Permissions: viewing checks requires insights: view. Opening a linked object or logs requires the corresponding resource permission, and the BeaverDeck ServiceAccount must be allowed to read the Kubernetes resources used by the check. Suppressing a finding requires insights: edit and affects all users.

Data Evaluated

Node nvidia.com/gpu allocatable capacity, active pod GPU requests, scheduling state, selected namespaces, and ResourceQuotas.

Checks

Check	When it reports	Alert severity
GPU Capacity Discovery `gpu-capacity-discovery`	Selected namespaces contain active GPU requests, but no Node advertises allocatable `nvidia.com/gpu` capacity.	Critical
GPU Allocation Pressure `gpu-allocation-pressure`	Active pod GPU requests reach at least 80% of allocatable GPUs on a GPU node or across the selected namespaces.
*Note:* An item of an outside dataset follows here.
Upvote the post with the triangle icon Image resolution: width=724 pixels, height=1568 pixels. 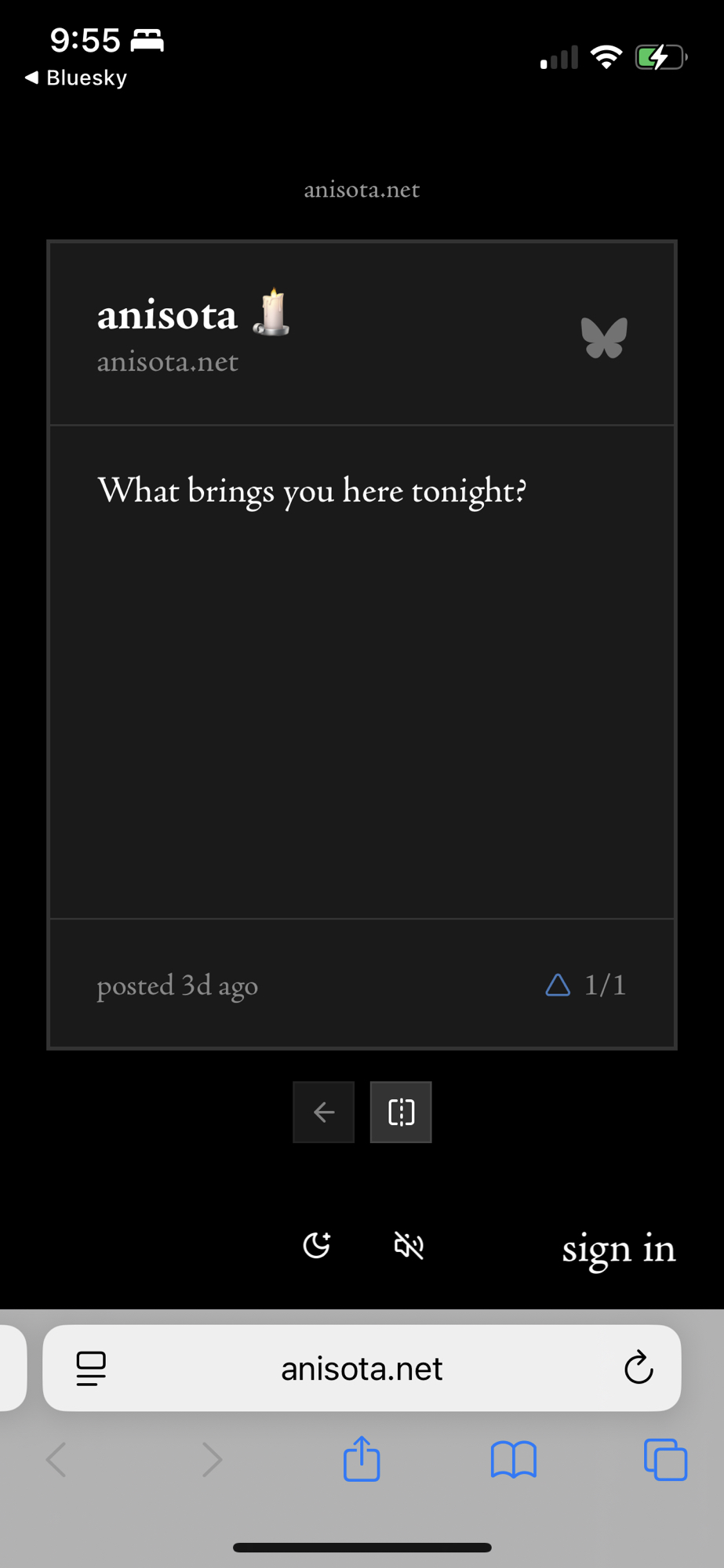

The severity becomes critical at 95%.	Warning at 80%; critical at 95%
GPU Node Scheduling `gpu-node-cordoned`	A Node advertises GPU capacity and is marked unschedulable.	Warning
GPU Idle Allocation `gpu-node-idle-allocation`	A Node advertises GPU capacity, but no active pod in the selected namespaces requests a GPU on that node.	Warning
GPU Node Workload Mix `non-gpu-pods-on-gpu-node`	An active, non-DaemonSet Pod without a GPU request is scheduled on a GPU node.	Warning
GPU Fragmentation `gpu-fragmentation`	A GPU Pod has been Pending for at least 5 minutes, total free GPU capacity across schedulable GPU nodes is sufficient, but no single node has enough free GPUs for that Pod.	Warning
Namespace GPU Usage `gpu-namespace-usage`	A selected namespace has one or more active GPU workload requests. BeaverDeck reports the total requested GPU count and whether a GPU quota exists.	Informational passing check
GPU Quota `gpu-quota`	A selected namespace has active GPU requests but no ResourceQuota hard limit for `requests.nvidia.com/gpu`, `limits.nvidia.com/gpu`, or `nvidia.com/gpu`.	Warning
GPU Pod Pending `gpu-pod-pending`	An active Pod requests GPUs and remains Pending for at least 5 minutes.	Warning
GPU Pod Readiness `gpu-pod-unready`	A GPU-requesting Pod is assigned to a node but remains not Ready for at least 10 minutes from its Ready-condition transition or creation time.	Warning
GPU Pod Requests `gpu-pod-requests`	An active GPU-requesting Pod has an init or application container without a CPU request or memory request.	Warning

Open an individual check for risk context, recommended response, and limitations. Passing checks are visible when Show all checks is enabled in BeaverDeck.